We’re in the United States, in California to be precice. If you drive inland from Davies Hall in San Francisco, it takes a good six hours to reach the Walt Disney Concert Hall in Los Angeles, which opened in October 2003. If you choose the way along the coast via Monterey and Santa Barbara, which I strongly recommend, it will take you only one hour more, and another half hour if you turn off at Monterey into the 17-Mile Drive, which again is absolutely recommended.
In Los Angeles itself, the hall fascinates from the first moment. It is located in the middle of downtown and has left a lasting mark on the face and also the atmosphere of the city center. This stylized sailing ship made of stainless steel attracted so many restaurants and bars to the Financial District, which had previously been deserted at night, that a city really has been decisively changed by just one building. Frank Gehry, a known figure by virtue of creating the Vitra Museum in Weil am Rhein or the Guggenheim Museum in Bilbao, was given the opportunity to realize his design concept here on a huge area with a generous hand. For a musician, the very unobstructed and spacious area behind the stage makes this immediately apparent: the rooms are numerous and well usable, which – as trivial as it sounds – breaks with the seemingly existing rule.
The stage itself is an experience of its own.
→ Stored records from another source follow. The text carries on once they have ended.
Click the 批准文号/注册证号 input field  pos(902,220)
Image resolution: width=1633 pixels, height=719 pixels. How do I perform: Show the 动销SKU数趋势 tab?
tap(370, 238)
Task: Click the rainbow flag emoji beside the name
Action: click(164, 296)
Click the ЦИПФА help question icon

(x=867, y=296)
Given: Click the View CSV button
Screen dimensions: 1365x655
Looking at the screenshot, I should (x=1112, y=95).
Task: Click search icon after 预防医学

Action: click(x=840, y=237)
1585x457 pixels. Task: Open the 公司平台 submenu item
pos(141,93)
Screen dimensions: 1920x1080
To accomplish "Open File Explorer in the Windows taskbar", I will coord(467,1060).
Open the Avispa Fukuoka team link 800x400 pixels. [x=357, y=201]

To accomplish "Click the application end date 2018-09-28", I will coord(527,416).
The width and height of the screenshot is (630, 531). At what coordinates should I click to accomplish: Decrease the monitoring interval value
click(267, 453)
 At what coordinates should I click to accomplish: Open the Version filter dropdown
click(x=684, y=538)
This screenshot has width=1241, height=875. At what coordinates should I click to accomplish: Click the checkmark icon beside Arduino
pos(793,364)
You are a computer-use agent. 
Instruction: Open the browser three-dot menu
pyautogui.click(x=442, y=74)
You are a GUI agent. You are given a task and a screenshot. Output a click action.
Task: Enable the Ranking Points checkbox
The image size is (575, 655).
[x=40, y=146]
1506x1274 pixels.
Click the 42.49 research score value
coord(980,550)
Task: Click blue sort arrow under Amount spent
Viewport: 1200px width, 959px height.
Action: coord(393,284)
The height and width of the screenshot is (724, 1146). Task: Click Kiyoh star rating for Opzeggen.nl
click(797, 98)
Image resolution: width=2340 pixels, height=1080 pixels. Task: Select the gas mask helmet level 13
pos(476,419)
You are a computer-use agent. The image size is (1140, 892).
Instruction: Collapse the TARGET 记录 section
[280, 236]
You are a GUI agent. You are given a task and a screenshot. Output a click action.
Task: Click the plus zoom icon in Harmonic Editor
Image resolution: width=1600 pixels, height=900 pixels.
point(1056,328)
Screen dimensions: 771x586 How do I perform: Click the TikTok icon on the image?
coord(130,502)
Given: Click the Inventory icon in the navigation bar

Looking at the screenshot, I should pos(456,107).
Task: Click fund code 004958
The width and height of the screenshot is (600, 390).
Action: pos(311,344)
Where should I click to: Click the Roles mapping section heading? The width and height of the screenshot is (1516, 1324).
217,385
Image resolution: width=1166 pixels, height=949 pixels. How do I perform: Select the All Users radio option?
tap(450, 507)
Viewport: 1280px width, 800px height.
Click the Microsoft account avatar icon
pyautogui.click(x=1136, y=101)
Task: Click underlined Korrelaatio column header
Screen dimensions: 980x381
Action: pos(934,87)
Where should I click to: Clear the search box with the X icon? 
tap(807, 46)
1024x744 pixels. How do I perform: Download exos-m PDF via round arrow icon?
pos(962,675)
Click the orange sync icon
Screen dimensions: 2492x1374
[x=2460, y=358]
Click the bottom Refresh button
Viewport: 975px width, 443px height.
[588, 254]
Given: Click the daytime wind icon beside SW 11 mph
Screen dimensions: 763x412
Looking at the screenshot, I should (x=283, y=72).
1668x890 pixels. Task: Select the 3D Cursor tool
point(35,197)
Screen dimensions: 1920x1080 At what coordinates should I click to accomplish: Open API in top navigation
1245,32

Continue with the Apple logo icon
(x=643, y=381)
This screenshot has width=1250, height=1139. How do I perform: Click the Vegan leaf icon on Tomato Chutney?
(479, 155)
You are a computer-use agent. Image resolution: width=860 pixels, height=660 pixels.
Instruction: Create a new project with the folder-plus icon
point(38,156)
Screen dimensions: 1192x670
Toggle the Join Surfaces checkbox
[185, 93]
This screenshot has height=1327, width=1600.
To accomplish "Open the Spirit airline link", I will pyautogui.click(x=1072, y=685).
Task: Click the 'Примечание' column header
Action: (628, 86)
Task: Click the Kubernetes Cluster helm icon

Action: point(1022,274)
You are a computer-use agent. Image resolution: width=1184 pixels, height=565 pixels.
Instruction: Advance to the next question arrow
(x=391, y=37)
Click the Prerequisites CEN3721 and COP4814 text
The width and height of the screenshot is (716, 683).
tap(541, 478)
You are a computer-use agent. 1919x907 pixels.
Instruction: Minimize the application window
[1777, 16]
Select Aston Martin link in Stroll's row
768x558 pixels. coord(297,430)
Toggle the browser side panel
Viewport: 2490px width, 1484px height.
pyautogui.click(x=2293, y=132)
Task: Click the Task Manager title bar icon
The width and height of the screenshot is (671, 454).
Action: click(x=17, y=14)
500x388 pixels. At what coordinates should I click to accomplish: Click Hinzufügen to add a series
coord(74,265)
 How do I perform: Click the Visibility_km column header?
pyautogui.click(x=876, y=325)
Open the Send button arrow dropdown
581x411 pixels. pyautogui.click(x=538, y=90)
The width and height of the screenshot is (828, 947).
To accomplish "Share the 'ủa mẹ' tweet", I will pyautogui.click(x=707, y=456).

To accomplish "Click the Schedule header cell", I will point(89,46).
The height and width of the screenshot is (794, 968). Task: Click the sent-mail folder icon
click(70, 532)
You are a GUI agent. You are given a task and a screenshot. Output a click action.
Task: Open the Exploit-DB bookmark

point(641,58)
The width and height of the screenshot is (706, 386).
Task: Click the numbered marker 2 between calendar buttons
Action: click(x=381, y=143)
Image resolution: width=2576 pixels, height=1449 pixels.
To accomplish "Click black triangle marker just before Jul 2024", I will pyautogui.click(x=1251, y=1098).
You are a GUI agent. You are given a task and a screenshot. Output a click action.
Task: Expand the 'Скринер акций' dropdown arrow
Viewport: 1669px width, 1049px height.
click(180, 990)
The orchestra is placed in a very wide circle (as in San Francisco, there is plenty of space) on a stage that quotes classical designs with its not-too-high back wall and the audience tiers offset to the rear, though it opens up very wide towards the hall at the front without any large steps. Looking from the stage, however, the spatial separation between the individual audience blocks really doesn’t make you realize that you are actually playing for an audience of just under 2300. It feels much more intimate, almost somewhat chamber music-like. Excitingly, the view from the stalls to the stage offers a completely different picture. The futuristic organ alone, hanging high above the stage on the back wall, puts a hard stop to the usage of terms like “intimate” or “chamber music-like”.
For the viewer, everything seems big and grand; a kind of hard to escape optical maelstrom is created which conveys that obviously only great things can happen here. I am always speechless when architecture manages to support the purpose of the space so congenially.
The phenomenal acoustics do their part. Star acoustician Yasuhisa Toyota did the thing that he has taken a bit too far with the Elbphilharmonie, only with the Walt Disney Concert Hall, he nailed it: stupendous transparency, scale of sound, dynamic reserves without making the loudest eruptions sound too relaxed.
A visit to this hall is highly recommended to every music lover. And since one can lose oneself in this city like in few others, the days around the concerts will never seem too long either.
Music recommendations — Recordings with a typical concert hall sound | Charles Ives, „Complete Symphonies“, LA Philharmonic, Gustavo Dudamel (DGG) | Andrew Norman, „Sustain“, LA Philharmonic, Gustavo Dudamel (DGG).